Prior to his car accident, Spector had formed a new label, Warner-Spector, a subsidiary of Warner Brothers, for which he recorded Cher, Harry Nilsson, Darlene Love and a young singer named Jerri Bo Keno, whom he’d hoped to make a star. After a falling out with Warners, he formed Phil Spector International, reissuing album of his classic Sixties recordings, which had long been out of print. The label’s most anticipated new release was to be a comeback for both Spector and Dion DiMucci, but Born to Be with You failed both critically and commercially.
Spector’s next two albums were for cult artists seeking a fuller production sound, and both albums were met with skepticism from the artists’ fans. In 1977, Spector produced Leonard Cohen’s Death of a Ladies’ Man, a marked contrast to the singer-songwriter’s more somber acoustic affairs.

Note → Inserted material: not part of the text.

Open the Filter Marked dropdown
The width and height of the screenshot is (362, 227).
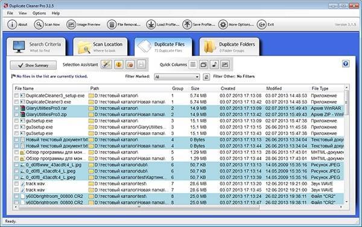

In 1980, after four classic let-it-rip albums, the Ramones brought him in to provide a makeover on End of the Century. Legend has it that Spector carried a gun during the Ramones sessions and even threatened band members.
By the time he entered the Rock and Roll Hall of Fame in 1989, Spector had effectively been retired from the music business for nearly a decade. (He was inducted by both Ike and Tina Turner; Spector had told neither that the other had also been invited.) In 1995, he agreed to produce a Celine Dion album, but then pulled out of the project, citing his dislike of the Canadian singer’s management.
Spector spent much of the next decade in court. He successfully fought to retain the U.K. copyright to the music and lyrics of “To Know Him Is to Love Him” in 1997. Three years later, though, a U.S. court ordered him to pay Ronnie Spector and the Ronettes $2.6 million, primarily for back royalties. He had become a gloomy figure around this time. “People tell me they idolize me, want to be like me, but I tell them, ‘Trust me, you don’t want my life,'” he said. “I’ve been a very tortured soul.” But the superproducer’s most life-changing legal battle was yet to come.
In 2003, police were called to Spector’s mansion in Alhambra, California, where actress Lana Clarkson had been shot dead. Spector was arrested and charged with second-degree murder. The producer had kept out of the public eye for years, and now, during a televised trial, he presented a startling image with his enormous, unkempt nimbus of curly hair. The jury was deadlocked, and Spector underwent a second murder trial, which resulted in a conviction. In 2009, Spector was sentenced to 19 years to life in prison.